# My Tarantulas



## H. rodriguez (Sep 5, 2010)

I'm new here so I would like to start off by showing some of my tarantulas from my collection. Hope you guys like and I hope to learn from you guys.

- H.


----------



## Terry D (Sep 5, 2010)

HR, Welcome aboard........and Wheere's the pics!? 
Terry


----------



## H. rodriguez (Sep 5, 2010)

This is Monad, my 3 inch Avicularia Avicularia.


----------



## H. rodriguez (Sep 5, 2010)

Terry D said:


> HR, Welcome aboard........and Wheere's the pics!?
> Terry


Hi Terry. Hold on...getting to it, I'm new  I'm getting the hang of this, expect my uploads to be *VERY VERY* sloooow :wall:


----------



## H. rodriguez (Sep 5, 2010)

This is Taco, my 2 inch Brachypelma emilia.


----------



## H. rodriguez (Sep 5, 2010)

This is Sneeze, my 1 inch Grammostola pulchripes.


----------



## Terry D (Sep 5, 2010)

HR, Sorry bout the rush  Nice pics! I like that li'l emilia. I've got a mm I'll likely be shipping out soon. Hope yours' turns out female for ya.
Cheers


----------



## H. rodriguez (Sep 5, 2010)

Thanks, hope your emilia gets there in perfect health.


----------



## H. rodriguez (Sep 6, 2010)

This is Kira, my 2 inch Chromatopelma cyaneopubescens.


----------



## H. rodriguez (Sep 6, 2010)

This is Tigerlilli, my 1 1/2 inch Psalmopoeus irminia.


----------



## H. rodriguez (Sep 6, 2010)

Hope you guys enjoy these. I'll be posting more of the rest of my 15 tarantulas.

- H.


----------



## H. rodriguez (Sep 19, 2010)

My 3 1/2 inch Nhandu coloratovillosus


----------



## H. rodriguez (Sep 19, 2010)

Princess she's a good 7 inches....


----------



## H. rodriguez (Sep 26, 2010)

*Avic. Avic.*

this is L my 4 inch pink-toe...:clap:


----------



## BillyG (Sep 26, 2010)

your ts are gorgeous!! omg,"Tigerlilli",how much I love this name!!!!!i wish i can name my female suntiger that name if wasn't you named it first.


----------



## LasidoraGT (Sep 27, 2010)

Nice Ts:clap:


----------



## Mattyb (Sep 30, 2010)

Nice collection.

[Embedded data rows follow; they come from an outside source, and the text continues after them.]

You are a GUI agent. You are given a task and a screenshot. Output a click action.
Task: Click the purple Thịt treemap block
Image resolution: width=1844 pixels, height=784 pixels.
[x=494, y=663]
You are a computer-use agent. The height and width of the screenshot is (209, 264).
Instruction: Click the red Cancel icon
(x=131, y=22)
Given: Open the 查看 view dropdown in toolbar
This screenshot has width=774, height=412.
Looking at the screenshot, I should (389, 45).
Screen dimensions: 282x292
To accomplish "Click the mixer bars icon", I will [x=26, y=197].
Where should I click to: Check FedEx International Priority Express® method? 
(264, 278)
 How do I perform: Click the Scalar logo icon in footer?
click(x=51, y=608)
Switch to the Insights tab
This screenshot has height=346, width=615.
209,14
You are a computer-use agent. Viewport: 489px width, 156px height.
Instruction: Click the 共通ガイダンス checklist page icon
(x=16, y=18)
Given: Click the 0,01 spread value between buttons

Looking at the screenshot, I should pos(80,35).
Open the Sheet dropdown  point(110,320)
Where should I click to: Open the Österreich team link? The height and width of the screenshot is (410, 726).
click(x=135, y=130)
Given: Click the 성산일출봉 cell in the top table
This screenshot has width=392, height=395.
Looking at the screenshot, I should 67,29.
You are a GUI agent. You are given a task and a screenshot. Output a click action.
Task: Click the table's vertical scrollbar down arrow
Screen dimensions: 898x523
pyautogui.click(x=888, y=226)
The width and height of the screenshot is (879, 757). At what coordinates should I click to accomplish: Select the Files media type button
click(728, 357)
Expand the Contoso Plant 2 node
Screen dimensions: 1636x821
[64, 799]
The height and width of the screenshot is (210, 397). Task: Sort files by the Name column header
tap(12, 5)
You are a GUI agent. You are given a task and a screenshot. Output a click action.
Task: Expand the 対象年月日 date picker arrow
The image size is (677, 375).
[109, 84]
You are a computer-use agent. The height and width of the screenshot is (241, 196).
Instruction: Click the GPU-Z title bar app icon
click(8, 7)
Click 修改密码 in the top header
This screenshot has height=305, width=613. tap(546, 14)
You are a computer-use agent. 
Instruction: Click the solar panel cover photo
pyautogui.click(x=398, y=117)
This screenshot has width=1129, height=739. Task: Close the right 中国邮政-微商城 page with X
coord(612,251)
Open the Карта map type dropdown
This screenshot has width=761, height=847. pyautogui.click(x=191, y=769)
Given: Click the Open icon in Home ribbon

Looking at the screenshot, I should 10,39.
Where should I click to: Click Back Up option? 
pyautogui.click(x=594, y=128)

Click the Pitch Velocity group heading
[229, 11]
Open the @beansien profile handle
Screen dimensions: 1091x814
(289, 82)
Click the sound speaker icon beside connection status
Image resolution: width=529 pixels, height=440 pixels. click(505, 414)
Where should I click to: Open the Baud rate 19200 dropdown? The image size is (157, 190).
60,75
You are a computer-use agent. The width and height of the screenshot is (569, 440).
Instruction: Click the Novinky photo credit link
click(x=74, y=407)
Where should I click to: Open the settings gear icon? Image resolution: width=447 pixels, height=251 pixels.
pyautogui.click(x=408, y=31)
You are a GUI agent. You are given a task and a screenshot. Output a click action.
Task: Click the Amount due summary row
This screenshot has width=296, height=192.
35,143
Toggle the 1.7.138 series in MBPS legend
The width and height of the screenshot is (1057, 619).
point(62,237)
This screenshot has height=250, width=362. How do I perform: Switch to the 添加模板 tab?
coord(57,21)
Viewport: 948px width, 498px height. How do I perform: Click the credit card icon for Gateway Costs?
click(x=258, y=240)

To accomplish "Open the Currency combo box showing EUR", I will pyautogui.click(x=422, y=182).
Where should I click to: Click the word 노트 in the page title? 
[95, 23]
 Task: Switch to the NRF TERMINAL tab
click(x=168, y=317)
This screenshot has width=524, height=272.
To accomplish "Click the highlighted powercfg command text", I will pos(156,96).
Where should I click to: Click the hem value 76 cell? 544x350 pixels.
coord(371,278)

Love the blondi!


----------



## H. rodriguez (Sep 30, 2010)

BillyG said:


> your ts are gorgeous!! omg,"Tigerlilli",how much I love this name!!!!!i wish i can name my female suntiger that name if wasn't you named it first.


by all means name her tigerlilli its a beautiful name. my little girl came up with it after watching Peter Pan...by the way congrats on the female suntiger, beautiful species...


----------



## H. rodriguez (Sep 30, 2010)

thank you all for the comments... be updating soon and posting some of my sling...


----------



## tarantulamex (Sep 30, 2010)

H R. First welcome to the board. You have some awesomely gorgeous t's. :clap: Nice pics. Good luck with them and can't wait to see the others in your collection.


----------



## H. rodriguez (Oct 1, 2010)

tarantulamex said:


> H R. First welcome to the board. You have some awesomely gorgeous t's. :clap: Nice pics. Good luck with them and can't wait to see the others in your collection.


thanks for the warm welcoming...yeah can't wait to get good pics of my slings...also waiting for my P. metallica to show its colors...


----------



## schadbone (Oct 1, 2010)

*3 of my girls*

Love the Brachypelma's


----------



## H. rodriguez (Oct 2, 2010)

*Avic. versicolor*

dont you love it when they have other thing in mind...;P


----------



## 2oCHEVYo0 (Oct 6, 2010)

Nice T's man, they all look amazing! On a side note, shouldn't the Brachy's have alot more substrate than that?


----------



## H. rodriguez (Oct 13, 2010)

2oCHEVYo0 said:


> Nice T's man, they all look amazing! On a side note, shouldn't the Brachy's have alot more substrate than that?


thanks....it all depends which brachy you're looking at...my emelia is only 2 inches with no sign of borrowing...she likes to use the top of her hide...and the other brachys on my thread...well someone else posted them and had not removed them...


----------